I was told off by Aussie grazing guru Frank Tyndall when we met on a dairy farm in Kent recently – for extolling the virtues of the New Zealand system which ‘forces’ dairy cows to graze down to the ground before moving to the next paddock.
He believes that grazing this hard is detrimental to both grass growth and cow performance.
While many UK farmers have successfully adopted NZ ways, Frank thinks there is a middle, less extreme path that would produce more milk from grazed grass.
He suggests that lack of access to ‘cheap’ cereals and years of low milk prices drove the Kiwis to produce as much milk from grass, with a primary focus on production per hectare rather than production per cow.
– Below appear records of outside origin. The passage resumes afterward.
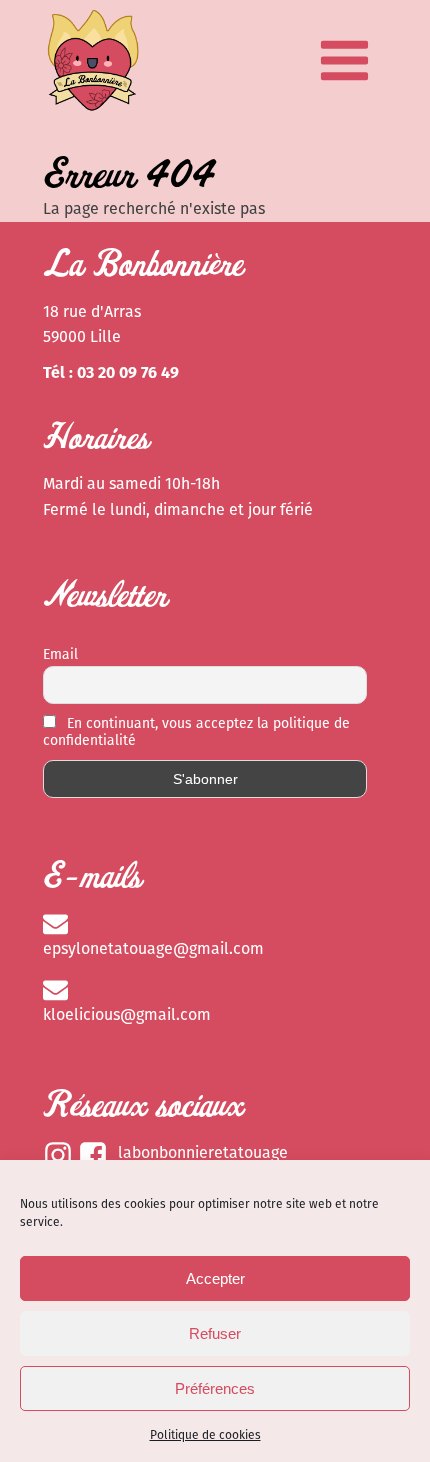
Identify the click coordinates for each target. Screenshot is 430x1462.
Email (60, 654)
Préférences (215, 1388)
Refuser (215, 1333)
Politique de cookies (205, 1435)
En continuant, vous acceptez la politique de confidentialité (196, 732)
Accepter (215, 1278)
Don’t ignore cow efficiency
Frank urges farmers not to ignore cow performance. More grass in the diet usually lowers the average feed cost, yes – but it often lowers milk yield per cow and hence cow efficiency.
Grazing too short also slows growth and reduces the amount of grass that will actually grow in future – with a great danger of exhausting the individual plants.
And we shouldn’t get hooked up on utilisation. 90% utilisation of an 8 tonne crop gives 7.2 tonne consumed; 70% utilisation of a 12 tonne crop (produced by allowing a longer rest period between grazings) means 8.4 tonnes has been eaten.
Grazing too short also restricts intakes – there is just not enough material for the cows to get a good biteful. 70% utilisation is more likely to sustain 8,000 litres per cow – 90% utilisation only 6,000 litres a cow.
Grass has to be wasted to some extent if high cow efficiency is to be achieved. If residue builds up, mow it. Not wasting any grass means farmers are probably wasting the potential within the cow.
Frank also disputes the usefulness of measuring swards and grazing wedges – saying this historical information is not helpful in planning the rotation ahead…
but we’ll leave that for another post!